Open AccessComputational Evolutionary Analysis of the Overlapped Surface (S) and Polymerase (P) Region in Hepatitis B Virus Indicates the Spacer Domain in P Is Crucial for Survival
Author(s) -
Ping Chen,
Yunhua Gan,
Ning Han,
Fang Wei,
Jiafu Li,
Fei Zhao,
Kanghong Hu,
Simon Rayner
Publication year - 2013
Publication title -
plos one
Language(s) - English
Resource type - Journals
SCImago Journal Rank - 0.99
H-Index - 332
ISSN - 1932-6203
DOI - 10.1371/journal.pone.0060098
Subject(s) - biology , epitope , genetics , conserved sequence , genome , negative selection , hepatitis b virus , coding region , computational biology , virology , virus , gene , peptide sequence , antibody
The Hepatitis B Virus (HBV) genome contains four ORFs, S (surface), P (polymerase), C (core) and X. S is completely overlapped by P and as a consequence the overlapping region is subject to distinctive evolutionary constraints compared to the remainder of the genome. Specifically, a non-synonymous substitution in one coding frame may produce a synonymous substitution in the alternative frame, suggesting a possible conflict between requirements for diversifying and purifying forces. To examine how these contrasting requirements are balanced within this region, we investigated the relationship amongst positive selection sites, conserved regions, epitopes and elements of protein structure to consider how HBV balances the contrasting evolutionary pressures.

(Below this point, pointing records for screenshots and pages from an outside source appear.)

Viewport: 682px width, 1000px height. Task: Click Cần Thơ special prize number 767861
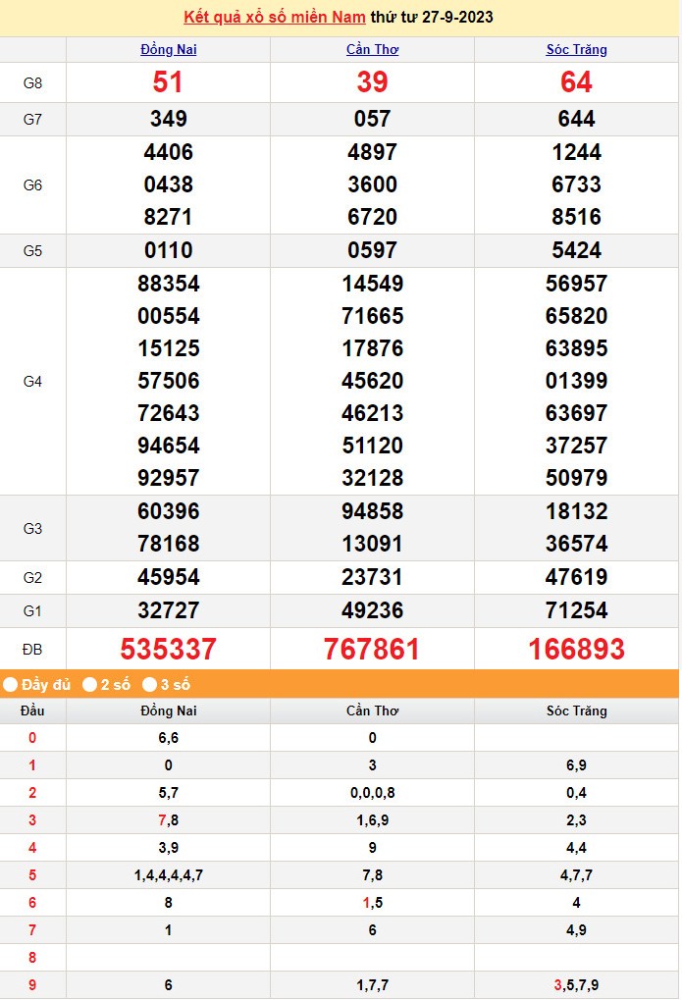point(372,649)
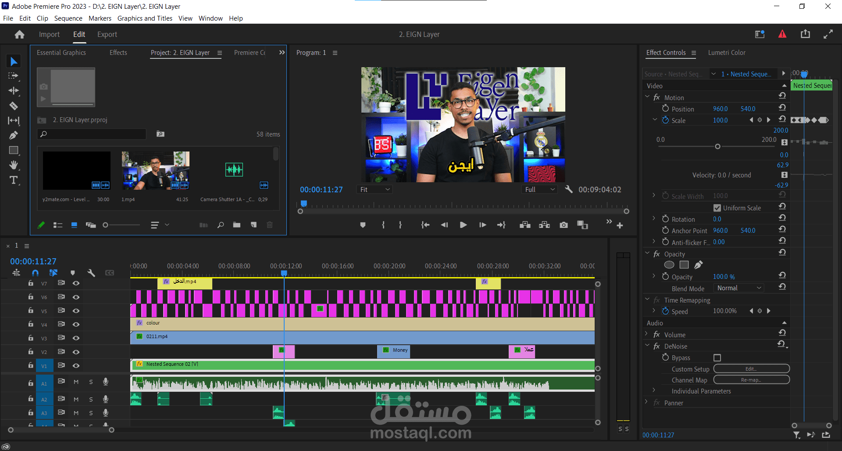This screenshot has width=842, height=451.
Task: Open the Sequence menu
Action: point(68,18)
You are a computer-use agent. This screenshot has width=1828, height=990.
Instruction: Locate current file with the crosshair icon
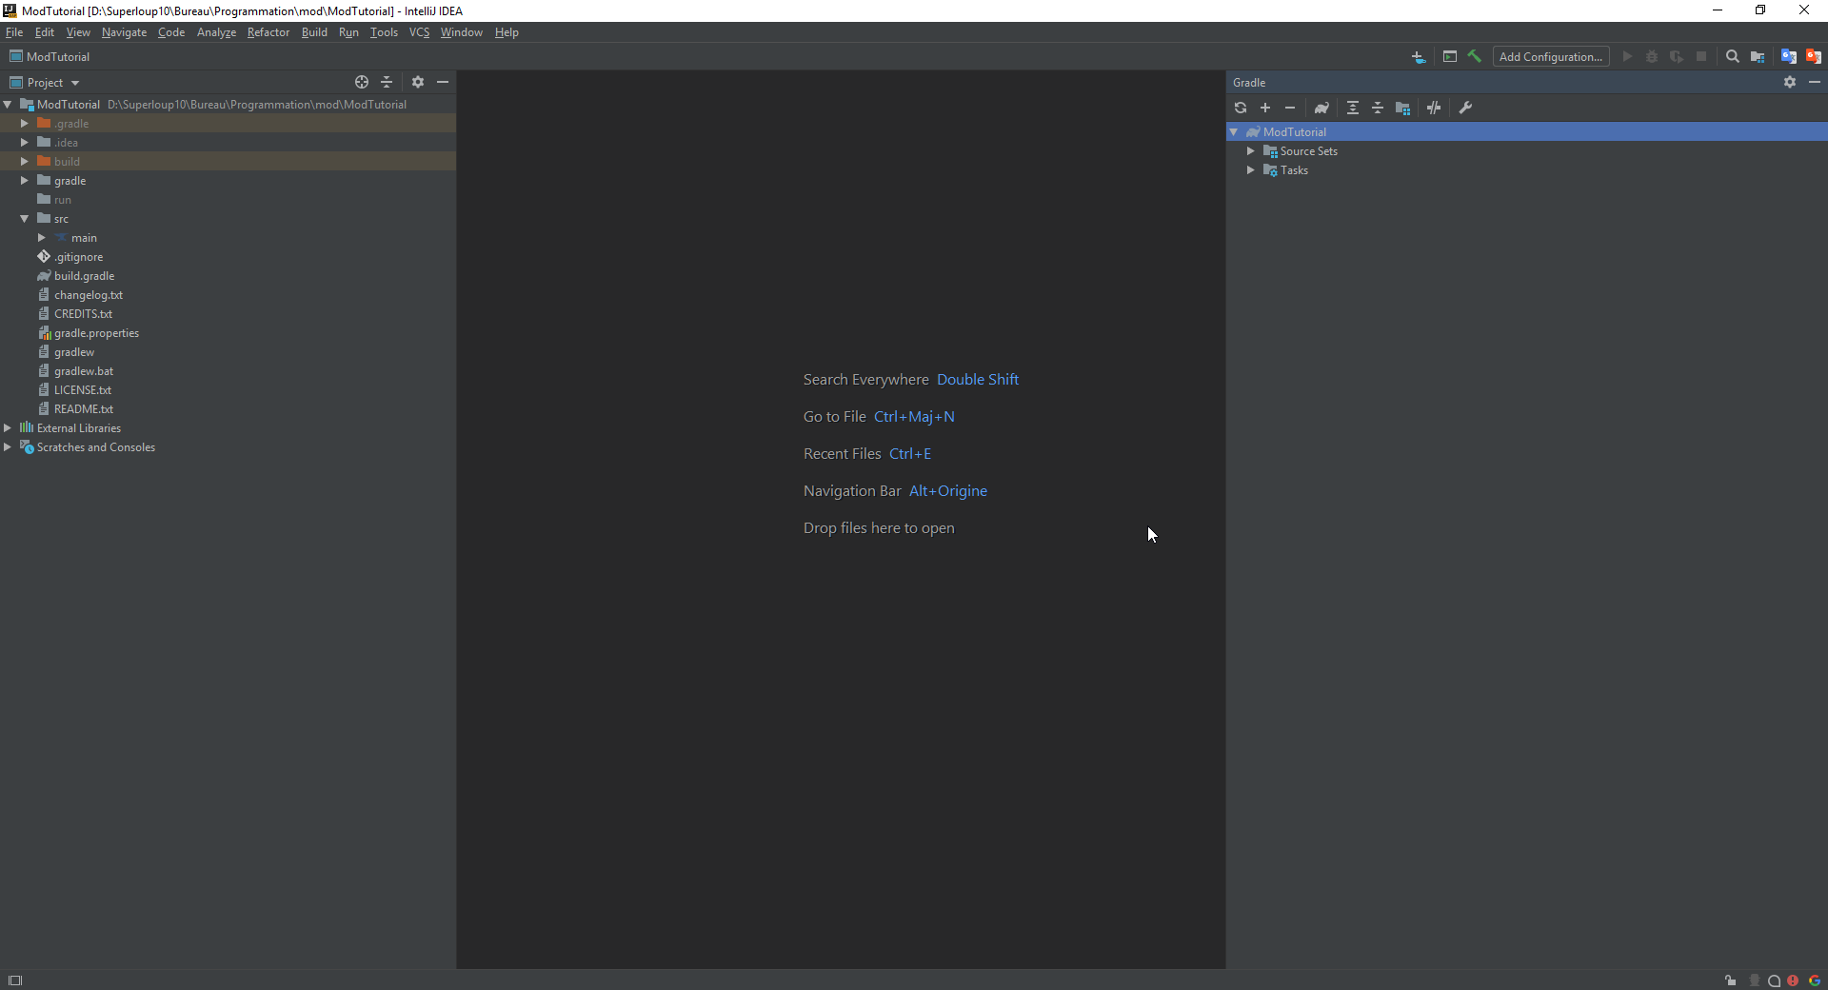pos(362,83)
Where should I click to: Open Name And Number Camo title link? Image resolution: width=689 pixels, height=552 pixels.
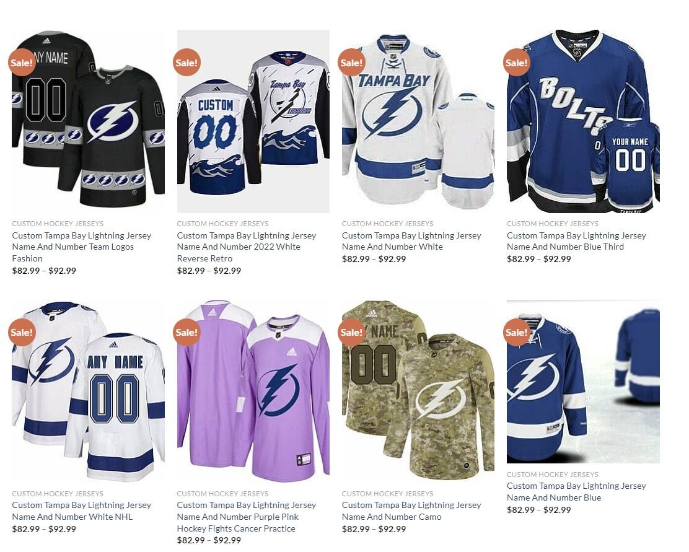[411, 511]
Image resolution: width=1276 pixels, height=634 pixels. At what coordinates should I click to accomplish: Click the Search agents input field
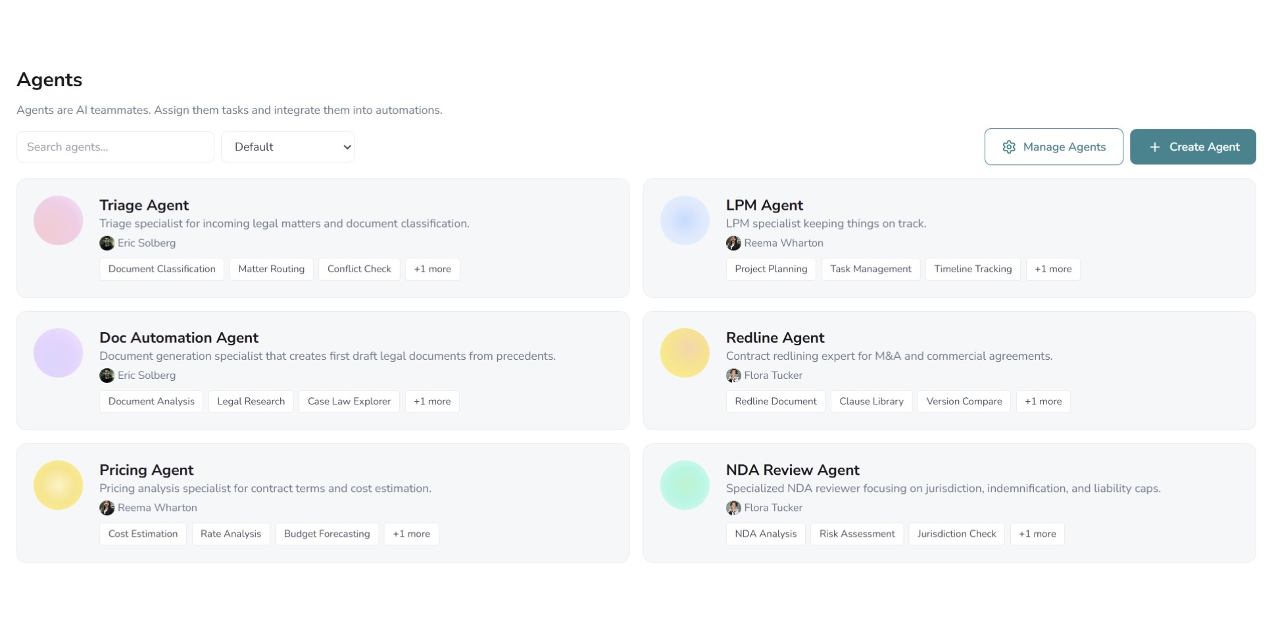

Methodology/Results 323 HBV genotype D genome sequences were collected and analyzed to identify sites under positive selection and highly conserved regions. Epitopes sequences were retrieved from previously published experimental studies stored in the Immune Epitope Database. Predicted secondary structures were used to investigate the association between structure and conservation. Entropy was used as a measure of conservation and bivariate logistic regression was used to investigate the relationship between positive selection/conserved sites and epitope/secondary structure regions. Our results indicate: (i) conservation in S is primarily dictated by α-helix elements in the protein structure, (ii) variable residues are mainly located in PreS, the major hydrophilic region (MHR) and the C-terminus, (iii) epitopes in S, which are directly targeted by the host immune system, are significantly associated with sites under positive selection. Conclusions The highly variable spacer domain in P, which corresponds to PreS in S, appears to act as a harbor for the accumulation of mutations that can provide flexibility for conformational changes and responding to immune pressure.